» What you are asked to do: Please set down, exactly, the line with "Given: Click the Master" and all lines that follow it through the end of the records below.

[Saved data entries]
#####

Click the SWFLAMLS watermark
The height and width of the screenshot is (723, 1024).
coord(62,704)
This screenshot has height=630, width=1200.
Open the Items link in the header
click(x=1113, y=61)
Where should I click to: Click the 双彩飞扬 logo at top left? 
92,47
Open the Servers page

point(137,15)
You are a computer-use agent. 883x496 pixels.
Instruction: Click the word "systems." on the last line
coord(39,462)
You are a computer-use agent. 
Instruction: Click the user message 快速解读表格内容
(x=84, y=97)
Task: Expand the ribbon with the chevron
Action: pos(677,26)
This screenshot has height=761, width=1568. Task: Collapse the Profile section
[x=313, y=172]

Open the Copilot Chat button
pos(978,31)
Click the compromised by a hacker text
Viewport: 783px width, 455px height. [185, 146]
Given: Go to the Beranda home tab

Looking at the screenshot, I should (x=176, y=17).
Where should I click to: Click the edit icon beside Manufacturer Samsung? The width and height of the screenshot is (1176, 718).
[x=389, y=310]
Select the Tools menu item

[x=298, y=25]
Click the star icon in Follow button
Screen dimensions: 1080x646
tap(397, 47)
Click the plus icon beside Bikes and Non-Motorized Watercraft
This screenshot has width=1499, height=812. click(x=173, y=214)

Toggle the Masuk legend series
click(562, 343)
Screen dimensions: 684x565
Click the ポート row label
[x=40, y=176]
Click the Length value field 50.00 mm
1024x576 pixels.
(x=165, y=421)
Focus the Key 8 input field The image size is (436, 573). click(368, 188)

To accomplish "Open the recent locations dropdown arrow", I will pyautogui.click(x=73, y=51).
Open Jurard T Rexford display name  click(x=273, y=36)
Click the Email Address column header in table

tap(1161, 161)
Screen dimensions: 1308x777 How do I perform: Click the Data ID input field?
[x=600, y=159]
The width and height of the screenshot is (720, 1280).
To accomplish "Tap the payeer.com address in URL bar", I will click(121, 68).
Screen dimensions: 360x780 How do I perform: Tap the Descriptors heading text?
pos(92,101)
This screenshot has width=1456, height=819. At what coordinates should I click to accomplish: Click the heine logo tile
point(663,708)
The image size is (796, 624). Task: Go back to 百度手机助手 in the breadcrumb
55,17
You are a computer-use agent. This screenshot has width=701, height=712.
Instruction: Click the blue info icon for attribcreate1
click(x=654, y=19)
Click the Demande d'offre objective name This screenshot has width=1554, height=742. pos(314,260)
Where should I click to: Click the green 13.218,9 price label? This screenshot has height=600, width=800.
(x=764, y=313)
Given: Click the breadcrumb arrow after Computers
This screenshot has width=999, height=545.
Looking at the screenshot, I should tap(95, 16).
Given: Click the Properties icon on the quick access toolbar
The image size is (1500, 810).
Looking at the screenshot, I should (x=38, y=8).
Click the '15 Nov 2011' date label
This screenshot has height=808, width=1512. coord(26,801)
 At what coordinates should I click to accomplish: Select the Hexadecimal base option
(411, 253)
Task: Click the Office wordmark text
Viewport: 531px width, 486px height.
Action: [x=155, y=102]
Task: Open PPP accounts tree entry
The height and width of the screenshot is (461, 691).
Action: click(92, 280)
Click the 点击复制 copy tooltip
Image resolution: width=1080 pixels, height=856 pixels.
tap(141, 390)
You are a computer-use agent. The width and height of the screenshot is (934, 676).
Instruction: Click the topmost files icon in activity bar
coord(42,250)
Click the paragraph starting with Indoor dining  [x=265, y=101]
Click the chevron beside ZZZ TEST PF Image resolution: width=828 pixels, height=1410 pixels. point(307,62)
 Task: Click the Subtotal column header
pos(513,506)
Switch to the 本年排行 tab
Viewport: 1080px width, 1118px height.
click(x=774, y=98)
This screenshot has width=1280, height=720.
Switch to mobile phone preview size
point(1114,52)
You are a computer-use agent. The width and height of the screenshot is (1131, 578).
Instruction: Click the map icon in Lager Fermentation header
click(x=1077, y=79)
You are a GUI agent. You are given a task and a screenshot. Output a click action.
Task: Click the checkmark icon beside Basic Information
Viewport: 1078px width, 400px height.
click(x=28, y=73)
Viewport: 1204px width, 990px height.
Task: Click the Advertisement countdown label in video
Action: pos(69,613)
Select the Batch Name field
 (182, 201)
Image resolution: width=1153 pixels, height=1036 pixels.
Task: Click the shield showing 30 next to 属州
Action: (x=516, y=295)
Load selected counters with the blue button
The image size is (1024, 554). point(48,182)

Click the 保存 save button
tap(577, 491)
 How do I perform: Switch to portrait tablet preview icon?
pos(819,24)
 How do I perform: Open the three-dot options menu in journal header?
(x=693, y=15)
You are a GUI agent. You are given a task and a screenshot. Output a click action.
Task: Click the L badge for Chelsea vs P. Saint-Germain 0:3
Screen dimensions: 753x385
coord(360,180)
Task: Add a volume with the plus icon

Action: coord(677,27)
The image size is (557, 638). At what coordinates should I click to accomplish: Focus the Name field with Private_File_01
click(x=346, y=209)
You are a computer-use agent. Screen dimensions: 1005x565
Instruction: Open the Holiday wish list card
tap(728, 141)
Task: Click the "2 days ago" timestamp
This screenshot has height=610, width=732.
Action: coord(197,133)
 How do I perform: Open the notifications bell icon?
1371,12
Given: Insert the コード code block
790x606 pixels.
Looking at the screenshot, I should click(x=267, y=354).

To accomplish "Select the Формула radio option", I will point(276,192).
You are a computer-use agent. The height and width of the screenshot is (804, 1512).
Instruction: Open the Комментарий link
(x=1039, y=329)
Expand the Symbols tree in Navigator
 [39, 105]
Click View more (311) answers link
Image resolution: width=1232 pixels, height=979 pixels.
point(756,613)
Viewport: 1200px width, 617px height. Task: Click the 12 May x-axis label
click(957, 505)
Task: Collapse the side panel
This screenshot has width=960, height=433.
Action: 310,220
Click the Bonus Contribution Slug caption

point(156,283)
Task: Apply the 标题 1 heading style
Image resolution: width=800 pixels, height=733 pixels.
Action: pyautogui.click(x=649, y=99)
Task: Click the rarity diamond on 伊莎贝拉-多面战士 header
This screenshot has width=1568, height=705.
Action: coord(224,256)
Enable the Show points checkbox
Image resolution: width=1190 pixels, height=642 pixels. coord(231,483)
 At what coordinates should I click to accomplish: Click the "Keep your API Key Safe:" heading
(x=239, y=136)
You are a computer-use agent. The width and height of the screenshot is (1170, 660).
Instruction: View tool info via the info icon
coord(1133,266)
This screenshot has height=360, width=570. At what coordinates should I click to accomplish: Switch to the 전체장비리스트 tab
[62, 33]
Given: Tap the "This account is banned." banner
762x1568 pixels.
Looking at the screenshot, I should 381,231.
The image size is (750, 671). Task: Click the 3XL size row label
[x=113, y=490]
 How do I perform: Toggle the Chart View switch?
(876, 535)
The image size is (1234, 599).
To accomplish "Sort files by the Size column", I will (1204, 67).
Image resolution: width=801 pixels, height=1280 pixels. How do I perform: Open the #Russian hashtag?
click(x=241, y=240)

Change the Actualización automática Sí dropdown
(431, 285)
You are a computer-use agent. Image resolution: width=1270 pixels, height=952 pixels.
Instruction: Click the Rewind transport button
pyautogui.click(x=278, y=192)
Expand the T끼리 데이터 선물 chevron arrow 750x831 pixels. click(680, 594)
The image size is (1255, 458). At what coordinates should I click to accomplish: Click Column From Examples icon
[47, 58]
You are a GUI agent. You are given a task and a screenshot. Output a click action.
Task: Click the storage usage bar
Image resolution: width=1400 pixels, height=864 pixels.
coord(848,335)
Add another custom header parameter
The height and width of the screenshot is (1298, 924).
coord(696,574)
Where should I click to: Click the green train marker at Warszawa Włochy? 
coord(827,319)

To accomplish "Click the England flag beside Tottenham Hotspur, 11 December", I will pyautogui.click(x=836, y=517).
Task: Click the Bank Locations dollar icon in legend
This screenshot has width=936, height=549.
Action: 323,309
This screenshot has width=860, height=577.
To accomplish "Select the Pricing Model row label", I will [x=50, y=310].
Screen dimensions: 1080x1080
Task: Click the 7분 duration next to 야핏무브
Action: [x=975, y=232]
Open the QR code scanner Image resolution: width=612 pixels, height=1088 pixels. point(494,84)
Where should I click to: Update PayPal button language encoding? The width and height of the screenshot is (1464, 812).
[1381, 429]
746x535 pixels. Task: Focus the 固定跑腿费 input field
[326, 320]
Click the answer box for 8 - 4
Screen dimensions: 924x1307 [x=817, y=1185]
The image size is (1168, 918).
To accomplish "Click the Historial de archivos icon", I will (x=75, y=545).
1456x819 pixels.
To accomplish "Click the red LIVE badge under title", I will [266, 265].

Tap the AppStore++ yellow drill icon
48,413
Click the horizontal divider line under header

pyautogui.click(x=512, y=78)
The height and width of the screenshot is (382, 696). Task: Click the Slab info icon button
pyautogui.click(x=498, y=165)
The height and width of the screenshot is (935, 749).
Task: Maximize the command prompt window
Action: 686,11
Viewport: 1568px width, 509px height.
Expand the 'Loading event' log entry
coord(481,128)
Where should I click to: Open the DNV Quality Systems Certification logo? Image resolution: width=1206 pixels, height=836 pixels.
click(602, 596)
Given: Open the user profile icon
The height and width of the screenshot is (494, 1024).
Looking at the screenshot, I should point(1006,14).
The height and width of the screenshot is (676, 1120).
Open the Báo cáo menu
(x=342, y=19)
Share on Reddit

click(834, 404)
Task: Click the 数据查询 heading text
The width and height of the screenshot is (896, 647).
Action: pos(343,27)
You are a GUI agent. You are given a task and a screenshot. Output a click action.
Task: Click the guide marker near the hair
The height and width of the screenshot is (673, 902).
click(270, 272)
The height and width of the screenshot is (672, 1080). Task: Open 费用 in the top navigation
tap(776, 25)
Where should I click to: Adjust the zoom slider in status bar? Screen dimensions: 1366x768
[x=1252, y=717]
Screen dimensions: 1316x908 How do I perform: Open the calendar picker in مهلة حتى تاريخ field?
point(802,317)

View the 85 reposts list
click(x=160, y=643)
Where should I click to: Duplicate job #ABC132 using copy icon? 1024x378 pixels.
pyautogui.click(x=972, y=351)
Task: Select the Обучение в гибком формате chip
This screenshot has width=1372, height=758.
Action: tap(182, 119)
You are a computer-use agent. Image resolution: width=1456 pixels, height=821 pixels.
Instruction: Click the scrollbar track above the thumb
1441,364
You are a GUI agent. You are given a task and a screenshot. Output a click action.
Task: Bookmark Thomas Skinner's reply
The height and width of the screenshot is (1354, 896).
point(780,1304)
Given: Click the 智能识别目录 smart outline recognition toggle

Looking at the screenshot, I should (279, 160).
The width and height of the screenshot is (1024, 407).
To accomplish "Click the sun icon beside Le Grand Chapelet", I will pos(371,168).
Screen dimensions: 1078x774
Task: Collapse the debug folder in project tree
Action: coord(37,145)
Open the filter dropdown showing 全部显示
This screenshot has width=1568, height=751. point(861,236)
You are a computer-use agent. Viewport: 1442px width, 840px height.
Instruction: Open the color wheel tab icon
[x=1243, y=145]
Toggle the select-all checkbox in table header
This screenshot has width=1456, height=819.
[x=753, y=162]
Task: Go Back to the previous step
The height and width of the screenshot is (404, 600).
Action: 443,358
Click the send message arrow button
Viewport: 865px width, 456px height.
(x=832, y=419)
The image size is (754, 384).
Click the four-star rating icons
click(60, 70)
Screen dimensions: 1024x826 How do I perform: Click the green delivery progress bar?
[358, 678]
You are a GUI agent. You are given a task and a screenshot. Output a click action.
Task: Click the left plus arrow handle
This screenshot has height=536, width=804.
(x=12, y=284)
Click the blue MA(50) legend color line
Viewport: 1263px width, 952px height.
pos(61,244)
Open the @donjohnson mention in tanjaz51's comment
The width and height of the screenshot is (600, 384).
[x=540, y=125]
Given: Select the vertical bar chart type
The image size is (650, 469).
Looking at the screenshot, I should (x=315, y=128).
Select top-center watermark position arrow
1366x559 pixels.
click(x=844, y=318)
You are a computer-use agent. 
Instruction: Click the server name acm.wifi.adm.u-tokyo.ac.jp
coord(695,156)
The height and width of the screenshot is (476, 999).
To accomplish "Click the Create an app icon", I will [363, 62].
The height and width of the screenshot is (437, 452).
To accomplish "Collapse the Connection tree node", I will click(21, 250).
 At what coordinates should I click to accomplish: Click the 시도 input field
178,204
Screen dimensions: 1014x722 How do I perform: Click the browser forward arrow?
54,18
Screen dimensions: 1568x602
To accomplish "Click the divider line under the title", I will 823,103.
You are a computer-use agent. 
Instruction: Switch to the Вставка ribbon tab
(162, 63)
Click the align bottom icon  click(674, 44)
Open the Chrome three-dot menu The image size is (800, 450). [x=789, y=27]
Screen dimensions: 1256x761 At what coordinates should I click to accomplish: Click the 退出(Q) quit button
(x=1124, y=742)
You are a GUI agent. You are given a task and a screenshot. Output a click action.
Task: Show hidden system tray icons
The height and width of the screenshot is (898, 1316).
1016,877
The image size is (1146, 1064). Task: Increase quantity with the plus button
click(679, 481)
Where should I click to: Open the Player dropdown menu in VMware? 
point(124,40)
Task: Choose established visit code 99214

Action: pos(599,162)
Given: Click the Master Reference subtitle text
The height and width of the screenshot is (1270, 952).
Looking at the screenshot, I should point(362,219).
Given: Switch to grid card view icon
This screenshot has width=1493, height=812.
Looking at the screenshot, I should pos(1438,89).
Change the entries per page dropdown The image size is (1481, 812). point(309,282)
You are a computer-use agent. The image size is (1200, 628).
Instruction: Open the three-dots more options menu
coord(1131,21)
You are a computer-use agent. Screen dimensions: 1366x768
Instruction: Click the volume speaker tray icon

#####

» Finished task:
Given: Click the Master Reference subtitle text
The height and width of the screenshot is (1270, 952).
Looking at the screenshot, I should point(362,219).
Given: Switch to grid card view icon
This screenshot has width=1493, height=812.
Looking at the screenshot, I should pos(1438,89).
Change the entries per page dropdown The image size is (1481, 812). point(309,282)
You are a computer-use agent. The image size is (1200, 628).
Instruction: Open the three-dots more options menu
coord(1131,21)
You are a computer-use agent. Screen dimensions: 1366x768
Instruction: Click the volume speaker tray icon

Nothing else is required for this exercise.